不当解雇され自信を失ったあなたは,家族・友人にも中々相談できず,一人苦しんでいませんか?安心してください。弁護士はあなたの味方となり,親身に話しを聞いて,今後の対応を一緒になって考えます。弁護士はあなたに共感し,あなたと一緒になって戦うパートナーです。

2 継続的な相談・コンサルティング

不当解雇と闘う場合,ケースバイケースに採るべき対応策や確保すべき証拠も異なります。また,時々刻々と状況が変わっていき,その都度適切な対応をとることが必要です。この対応が間違っていた為に,その後の交渉や法的措置の段階で不利な状況に立たされることもままあります。また,一人で会社と戦うのは不安がつきまとうものです。
弁護士に依頼した場合,初期の段階よりあなたにとって有利な対応をアドバイスしていきます。それにより,その後の交渉・法的措置にとって有利な証拠を確保でき,適切な対応をとることで,万全の準備が出来ます。また,継続的に相談が出来ることにより安心して仕事や生活を送ることができます。

3 あなたに代わって会社に対し請求・交渉をします。

会社側の対応は様々ですが,あなたを退職に追い込むために様々な働きかけをする事が多いのが実情です。労働者が会社に対し各種の請求を行い,対等な立場で交渉に臨むことは一般的には困難であることが多いといえます。そこで,弁護士は,あなたに代わり,情報収集のお手伝いをしたり,解雇の撤回等を求める通知を出したり,会社と交渉したり致します。

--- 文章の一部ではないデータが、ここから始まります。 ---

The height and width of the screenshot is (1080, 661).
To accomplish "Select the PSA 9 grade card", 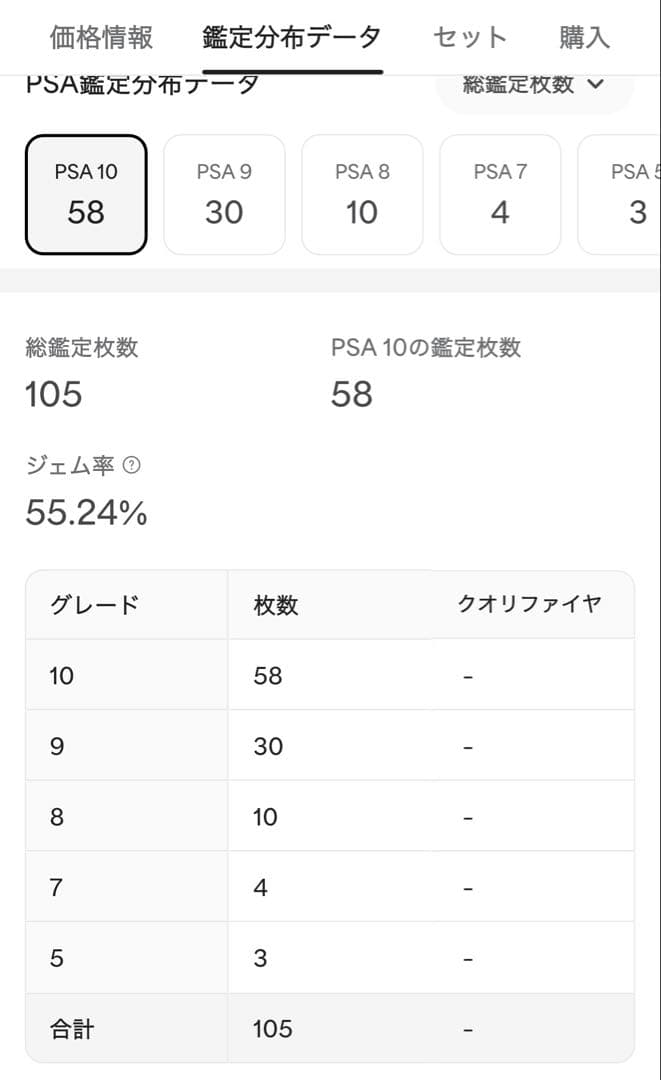I will point(224,193).
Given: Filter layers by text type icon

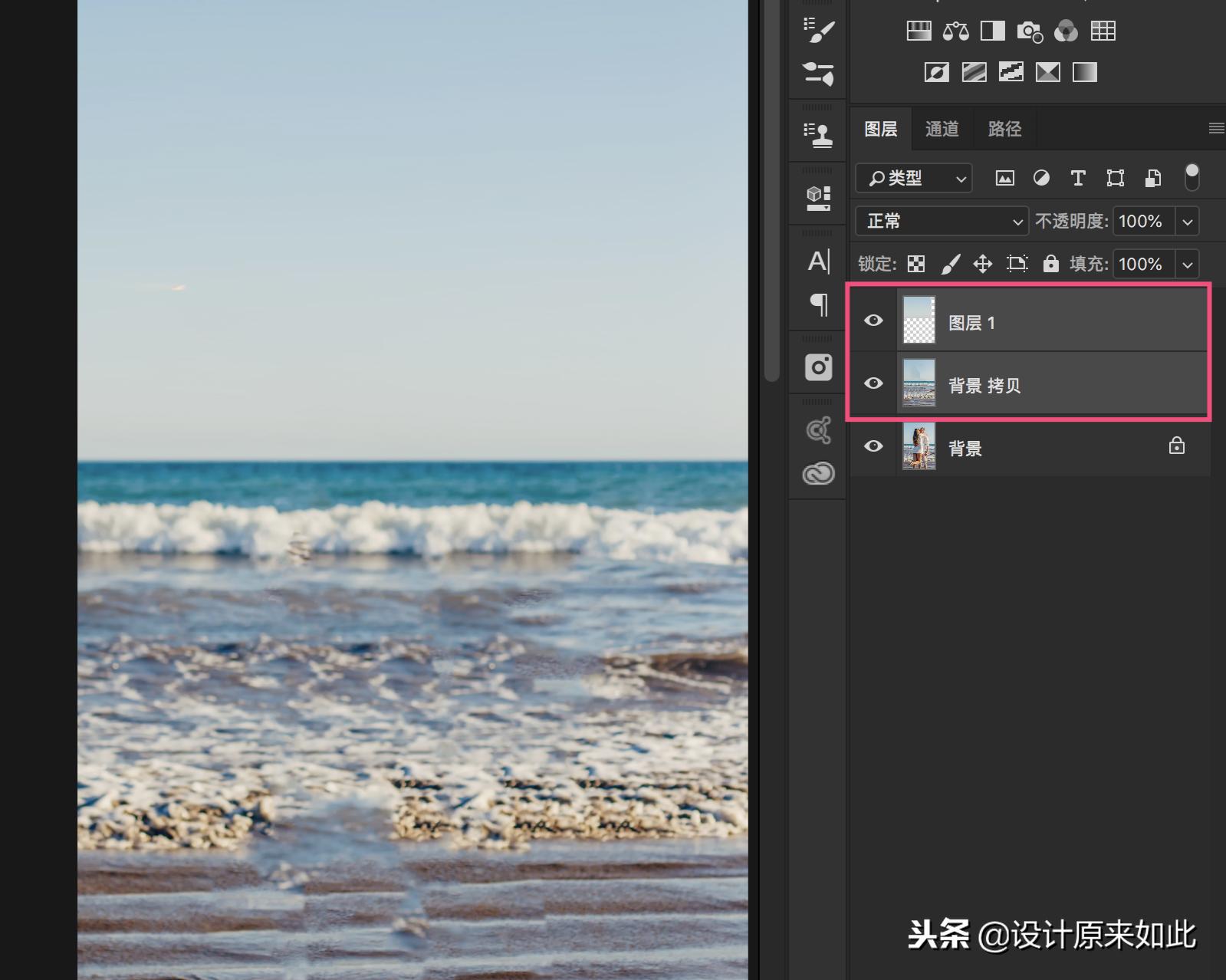Looking at the screenshot, I should pos(1078,179).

弁護士の指導の下で適切な証拠が確保でき,弁護士が法的根拠に基づいた通知書を出し交渉することで,あなたにとって有利な結論を,裁判を使わずに勝ち取ることが可能です。

4 あなたに代わって裁判を起こします。

もし,会社があなたの要望に応じない場合は,裁判を起こします。
具体的には,労働審判手続,仮処分手続,訴訟手続などがありますが,事案に応じてあなたにもっとも適した手続を選択して,あなたの請求の早期実現を目指します。
最近では労働審判手続による解決水準が高まっており,かつ,同手続によって2~4か月間で解決を図ることが可能となっています。